The paper tackled the problem of optimizing honeynet engagement in cybersecurity by applying Semi-Markov Decision Processes and reinforcement learning to design adaptive policies, resulting in quick attraction of attackers, long engagement for threat information, low penetration probability, and robust utility against varied attacker persistence and intelligence.

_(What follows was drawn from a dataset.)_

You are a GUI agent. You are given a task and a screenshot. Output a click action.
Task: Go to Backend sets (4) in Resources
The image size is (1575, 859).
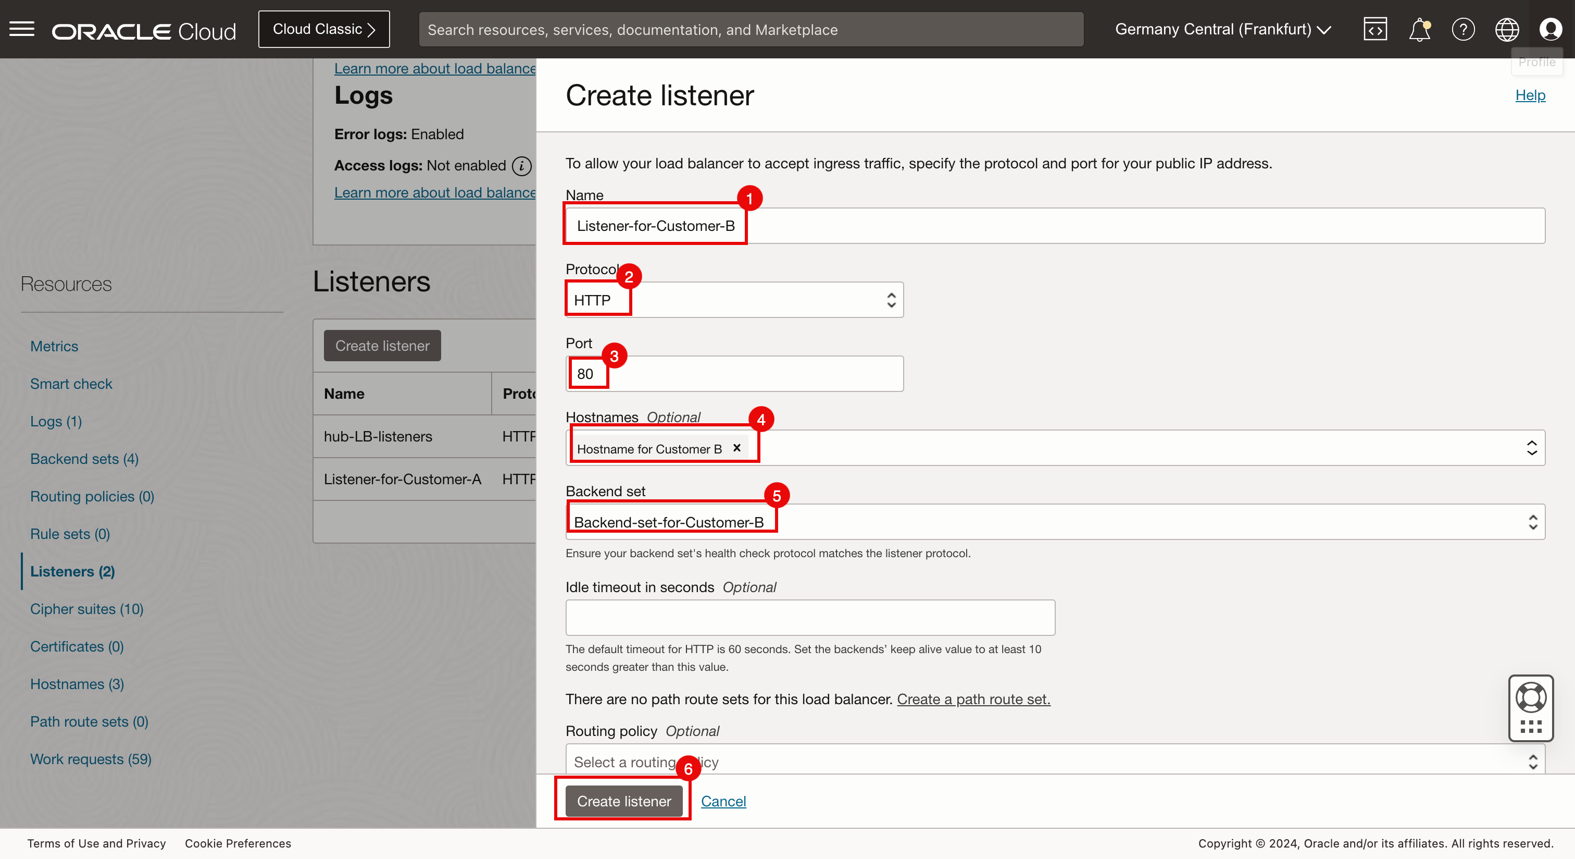pos(84,459)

A honeynet is a promising active cyber defense mechanism. It reveals the fundamental Indicators of Compromise (IoCs) by luring attackers to conduct adversarial behaviors in a controlled and monitored environment. The active interaction at the honeynet brings a high reward but also introduces high implementation costs and risks of adversarial honeynet exploitation. In this work, we apply infinite-horizon Semi-Markov Decision Process (SMDP) to characterize a stochastic transition and sojourn time of attackers in the honeynet and quantify the reward-risk trade-off. In particular, we design adaptive long-term engagement policies shown to be risk-averse, cost-effective, and time-efficient. Numerical results have demonstrated that our adaptive engagement policies can quickly attract attackers to the target honeypot and engage them for a sufficiently long period to obtain worthy threat information. Meanwhile, the penetration probability is kept at a low level. The results show that the expected utility is robust against attackers of a large range of persistence and intelligence. Finally, we apply reinforcement learning to the SMDP to solve the curse of modeling. Under a prudent choice of the learning rate and exploration policy, we achieve a quick and robust convergence of the optimal policy and value.